From the above interpretation, it is obvious that there is a constant conflict between the ile and the egbe based on the meaning and implications of both. The ile represents the house, the village, and the ancestral city to which one is connected, not only geographically but historically as well since it constitutes one's family and origin. In other words, the ile represents a past that extends into the present and possibly the future. The egbe, on the other hand, represents a group of people associated together not through marriage and lineage--as is the case with the ile--but rather through a common activity which does not require them to be tied to a certain geographical location nor to a certain historical origin (McCabe 47). Therefore, the ile and the egbe

   constitute two contrasting templates of sociopolitical
   organization among the Yoruba: the male-dominated ile
   is based on marriage, lineage, procreation, geography,
   and hierarchical structures of seniority and inheritance;
   the male or female-only egbe is based on voluntary membership,
   mutual benefit, pursuit of a shared nonreproductive
   purpose, and group secrecy (the keeping of esoteric
   or specialized knowledge, practices, skills). (McCabe 48)

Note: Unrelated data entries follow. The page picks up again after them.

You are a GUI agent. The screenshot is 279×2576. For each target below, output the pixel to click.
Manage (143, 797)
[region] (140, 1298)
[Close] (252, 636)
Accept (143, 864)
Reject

Despite being rivals, the relationship between the lid and the egbe has always interpenetrated, since in many cases people had loyalties to both and, in fact, sometimes they did belong to both social structures--hence the conflict. In the eighteenth and nineteenth centuries, the ile ideology dominated Yoruba history because it was strongly tied to the Oyo Empire which depended on the ile social structure in its political ruling of Yorubaland. But with the increasing contact with Europeans--through the colonial experience and the rise of smaller political entities, like Ibadan and Abeokuta, whose economies depended upon the amassing of material wealth through banditry and slave trade--the hegemony of the Oyo Empire, with its emphasis on ancestral and geographical origin, was undermined and eventually gave way to the hegemony of the egbe ideology (McCabe 48-9). Now the pressing issue is to explain the reason for the use of this particular traditional Yoruba theory in the interpretation of the abiku phenomenon. What are its implications and how does it reflect the contemporary socio-political history of Nigeria?